Les législatives du 12 juin vont donner lieu à une nouvelle Assemblée populaire nationale pour la neuvième législature de l'Algérie indépendante. Quelle marge de manœuvre pour cette nouvelle APN issue d'un scrutin avec un taux de participation tutoyant les 23%? Quelle tâche auront les députés en vue de lui redonner une légitimité ?
Professeur en sciences politiques à l'université de M'sila, Abdellah Houadef explique d'abord que le concept de légitimité, «défini comme le processus de gouvernance du consentement populaire par le biais d’élections dans les systèmes hybrides, doit être corrigé».
Pour le chercheur, dans ce type de systèmes politiques «la légitimité se définit par deux voies : la première est la vision légitime du pouvoir, en fonction des outils législatifs qu’il produit, de ses discours et de ses pratiques». La seconde, poursuit-il «est plus décisive, et concerne l'acceptation par la communauté internationale des pratiques d'un pouvoir politique fondé sur ses obligations et son rôle au sein du système international».
«Il est hors contexte de parler d’un faible taux de participation comme la marque d’un manque de légitimité dans les élections.
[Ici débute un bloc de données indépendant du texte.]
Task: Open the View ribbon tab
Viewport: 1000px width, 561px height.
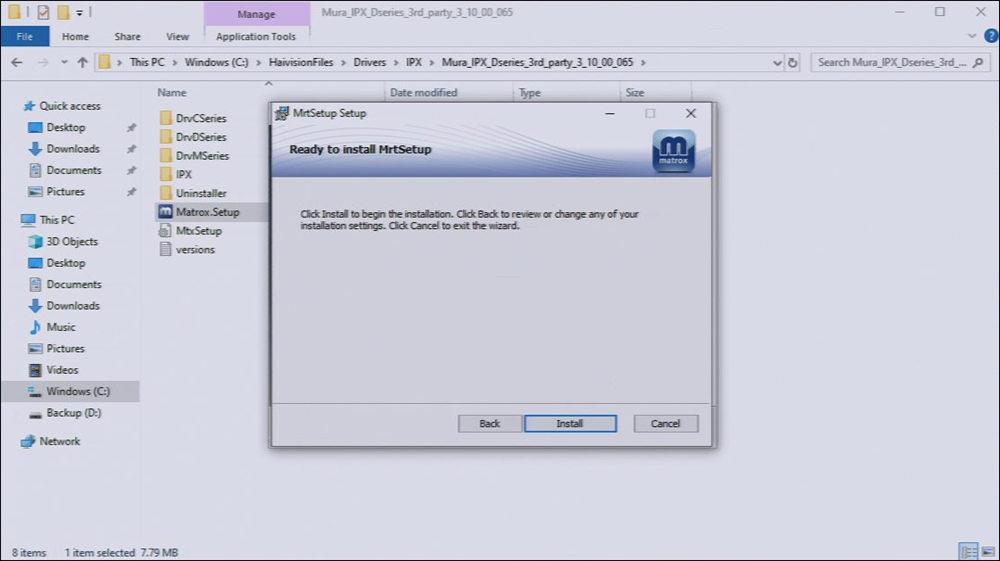Action: [x=177, y=37]
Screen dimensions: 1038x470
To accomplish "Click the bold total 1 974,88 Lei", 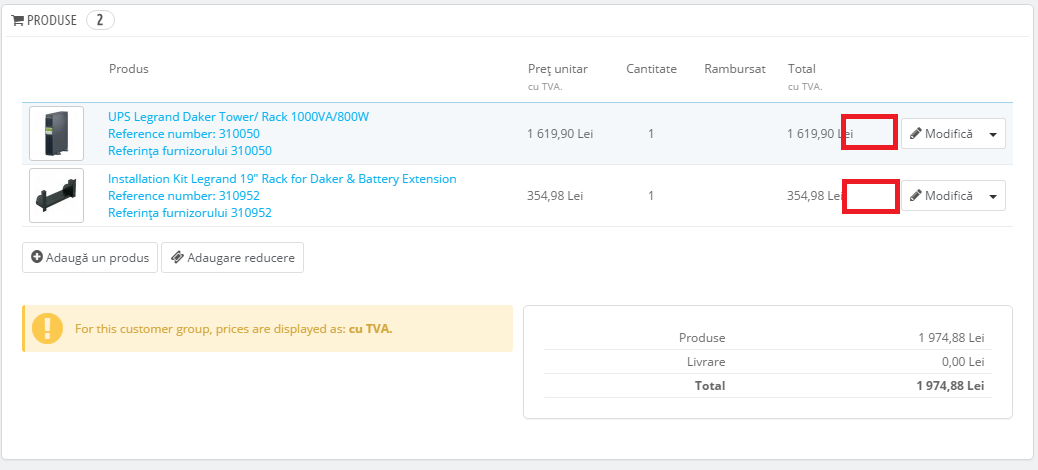I will [x=950, y=385].

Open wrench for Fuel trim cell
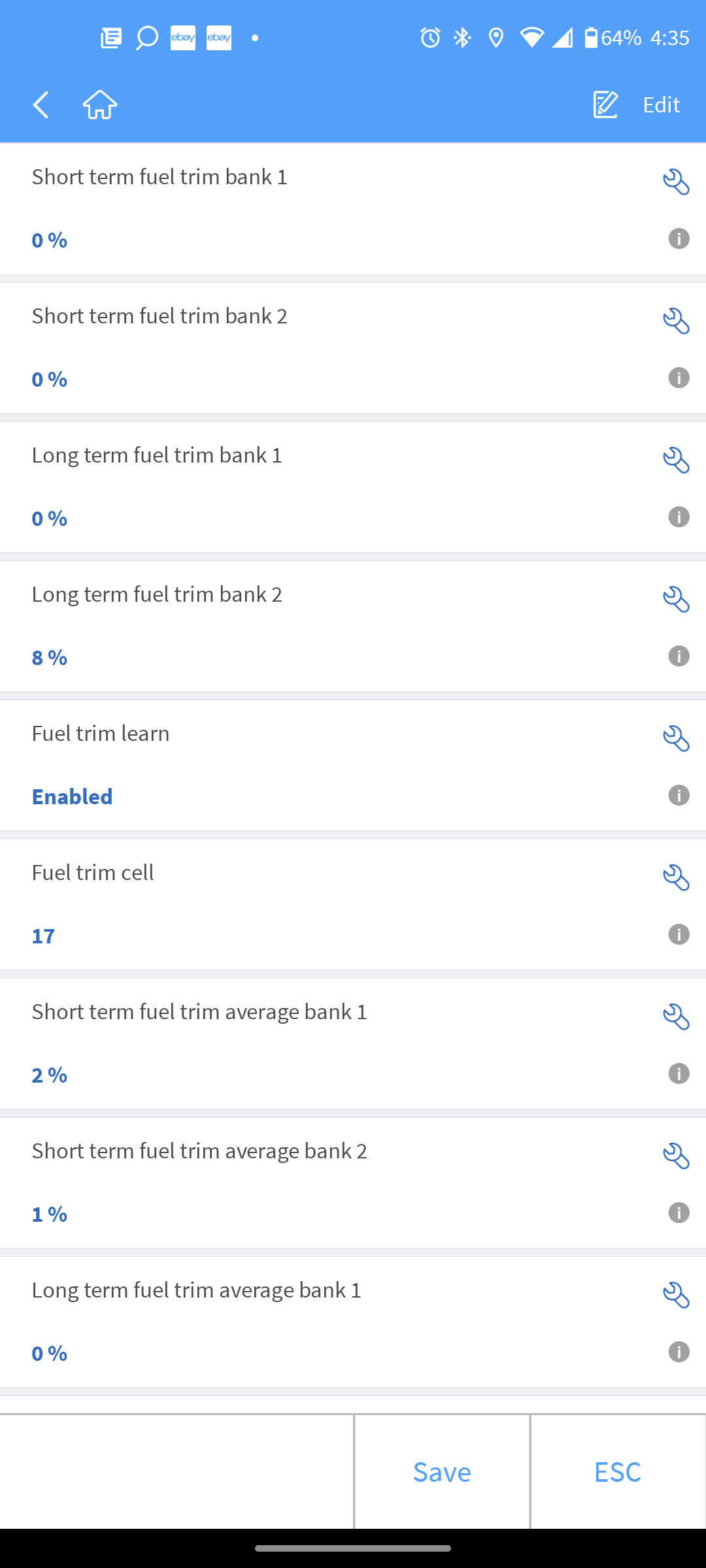point(676,878)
La logique ici est complètement différente, et les commentateurs ont besoin d’outils analytiques différents de la boîte à outils classique des sciences politiques», fait savoir l'universitaire.
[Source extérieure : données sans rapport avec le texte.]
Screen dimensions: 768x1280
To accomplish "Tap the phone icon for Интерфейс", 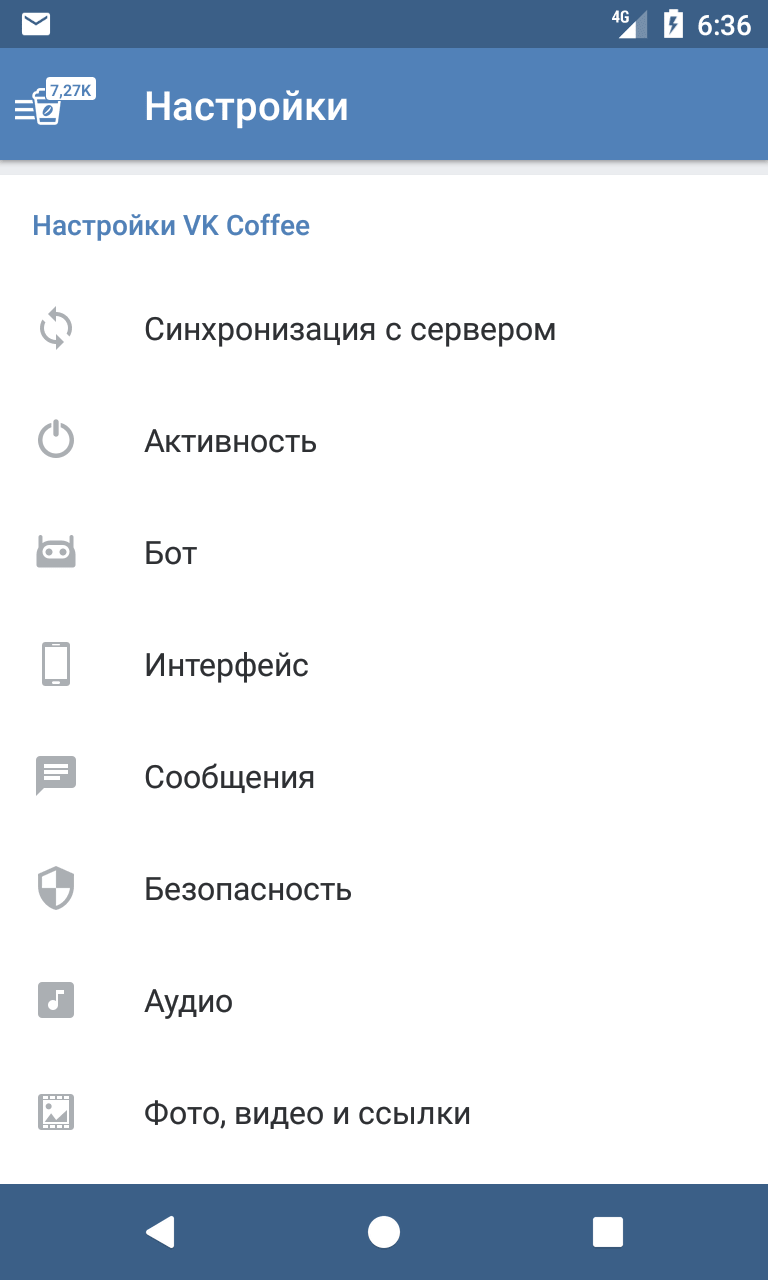I will point(56,665).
Concernant les missions que doivent accomplir les nouveaux députés dans la prochaine étape et dans un contexte marqué par une crise économique dont les effets ne cessent d'être plus visibles, le chercheur souligne que le rôle du Parlement dans le processus de la démocratie «n'est pas uniquement le vote de lois relatives à la gestion des affaires de la cité et le contrôle de l’Exécutif pour ce qui touche à leur application», c’est aussi de chercher «à instaurer une culture politique participative, de cohabitation et de collaboration afin que le citoyen puisse y voir dans les députés la posture de représentants réels aptes à défendre ses droits». Pour l'universitaire, les choses ne sont pas si compliquées dans les normes de la démocratie, «voter pour un parti, c'est décider de lui confier la dure et compromettante mission de gestion des affaires de la collectivité» et, en même temps, «participer indirectement avec les représentants dans une autre démarche qui est celle de la proposition des projets de société par le biais de l'APN prise comme institution de médiation», poursuit-il.
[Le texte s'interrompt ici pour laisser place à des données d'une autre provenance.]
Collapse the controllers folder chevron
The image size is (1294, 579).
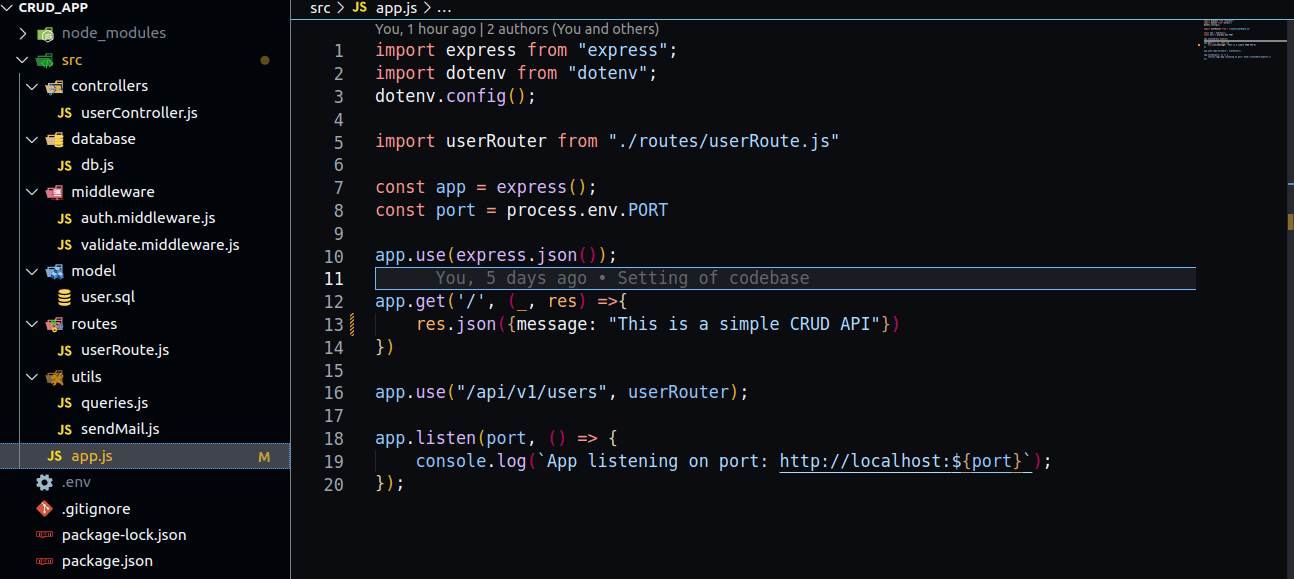[33, 86]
Il est essentiel, selon M. Houadef, que l'APN travaille en étroite collaboration avec d’autres acteurs, tels que les organisations de la société civile et des acteurs en dehors de la sphère politique «en vue d’instaurer, au-delà de simples mécanismes de rapprochement, une véritable culture de participation politique».
«Une institution législative avec des prérogatives claires et bien définies est du reste le signe pour le peuple que l’ordre politique est solide et que la construction démocratique l'est aussi», estime le chercheur, ajoutant qu' «il est raisonnable pour le peuple de faire confiance aux institutions publiques du pays».
«Au-delà des positions idéologiques et de l'affiliation politique, les députés doivent exercer le pouvoir de contrôle sur les politiques publiques de l'Exécutif, et faire de l'APN un vrai mécanisme de contrôle des politiques publiques de l'Exécutif», a conclu le chercheur.